BZAAR is a fundamental spice mix in Libyan cooking, similar to other North African spice blends like ras el hanout, which include cumin, coriander, turmeric, paprika, cinnamon, and black pepper. It is used to season meats, stews, and rice dishes.
HARARAT is a special Libyan blend of five spices (or seven spices, depending on the recipe): cinnamon, cumin, coriander, red chilies, and allspice. It is also universal and flavors soups, stews, rice dishes, and meats.
HAWAIJ – this spice mix, though more common in Yemen, is also used in some Libyan dishes. It includes black pepper, cumin, cardamom, cloves, and coriander.
SAUCES
HARRISA PASTE – chili peppers along with garlic, cumin, coriander, and often caraway, mixed into a base of olive oil.
PILPELCHUMA – a fiery chili-garlic paste originating from the Libyan Jewish community, known for its intense heat and bold flavor, and is very versatile for salads, marinades, legume and rice dishes (also beloved in Israel).

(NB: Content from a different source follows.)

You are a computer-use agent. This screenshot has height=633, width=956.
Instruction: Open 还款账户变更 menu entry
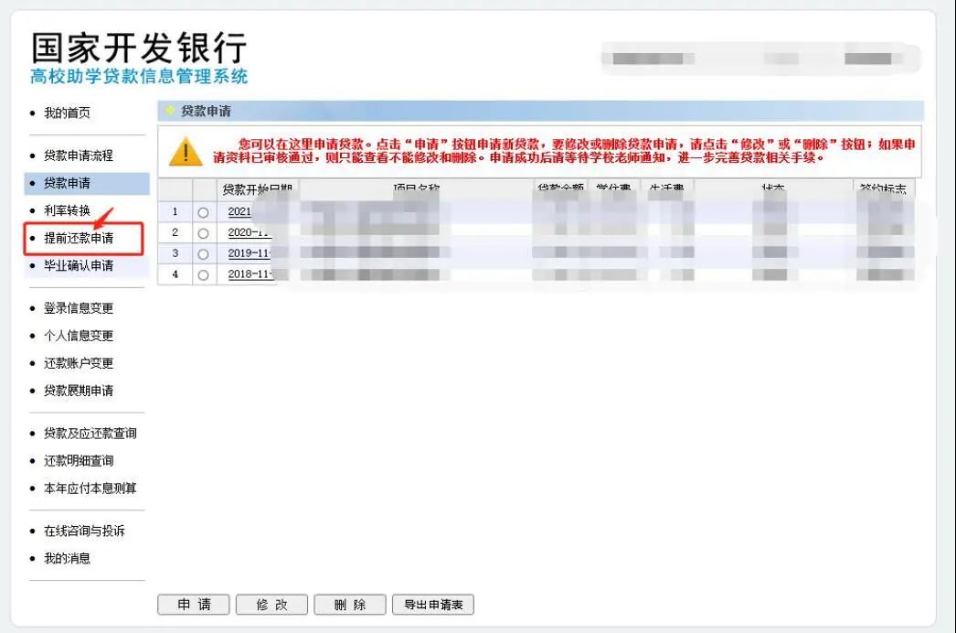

It is made from a blend of roasted or dried peppers, garlic, cumin, caraway, olive oil, and lemon juice.
SHARMOULA (CHERMOULA) is a marinade and sauce made from a blend of garlic, cumin, paprika, coriander, olive oil, lemon, and sometimes saffron. Used to marinate fish and meat or served as a dipping for grilled dishes.
Colombia
SEASONINGS
Colombian seasoning is quieter than its neighbors’. Where Mexican cooking layers chiles and Peruvian leans aromatic, Colombian flavor is built on slow extraction: aromatics cooked down until they turn sweet, fats absorbing spice and carrying it through the dish. Traditional Colombian recipes are not spicy; heat is almost always added afterward by the diner using ají. Its not that Colombia does not have chili tradition – it does, and it’s still alive in indigenous communities and on the coasts.

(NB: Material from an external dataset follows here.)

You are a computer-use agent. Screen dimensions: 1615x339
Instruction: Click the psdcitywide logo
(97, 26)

Garlic, long-stem scallions, tomato, culantro, and cumin are core flavorings. They go in early and cook long. Culantro is not a finishing herb like cilantro, but a herb with a more intense aroma, tougher body, and more pungent to survive heat in stews. It goes into ajiaco broths and sancocho, where cooking time would reduce ordinary cilantro to nothing. Cumin also enters with the aromatics, blooms in fat, and sets the baseline earthiness in savory cooking. Oregano, black pepper, bay leaf support. Regular soft cilantro and galant solder guascas finish dishes. Guascas is lesser known outside of South and Central America. It’s an Andean herb, earthy and faintly nutty, somewhere between artichoke and lime, usually added late. Guascas is what makes ajiaco. Leave it out, and you have just a simple broth.

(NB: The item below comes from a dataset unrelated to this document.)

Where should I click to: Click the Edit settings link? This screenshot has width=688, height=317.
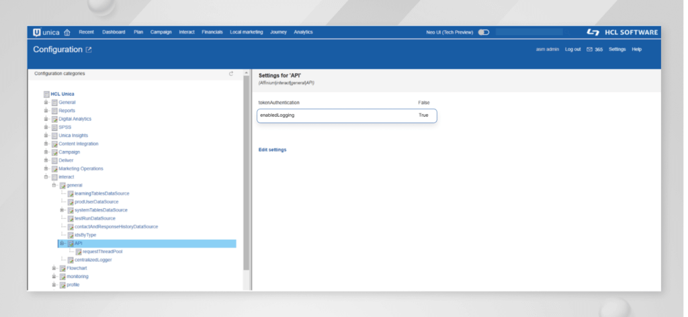tap(272, 149)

Achiote, or annatto seeds, native to tropical South America, is also steeped in oil at the beginning. That colored oil is what gives rice, soups, and stews their orange tint. It stood in for saffron when Spanish sofrito was adapted locally: achiote was cheap and grew everywhere, saffron was neither. The flavor it adds is faint.
SAUCES
HOGAO is the base sauce. Tomatoes and long green onions are cooked down slowly in oil with cumin until the mixture thickens and becomes jammy. It works at both ends of a dish — stirred into beans, rice, and braises at the start, spooned over arepas and patacones at the table. It looks like Spanish sofrito but parts ways on technique: cooked longer, reduced further.
AJÍ is the table sauce — chopped tomato, scallion, cilantro, and ají pepper, assembled raw and set beside the plate.
SUERO COSTEÑO, a fermented cream from the Caribbean coast, gets drizzled over arepas and fried food as a finishing sauce.
SALSA ROSADA — mayonnaise and ketchup combined, is on every street food: empanadas, patacones, hot dogs, arepas, fried chicken. This one often gets omitted, but it’s arguably the most ubiquitous condiment on an actual Colombian table (source).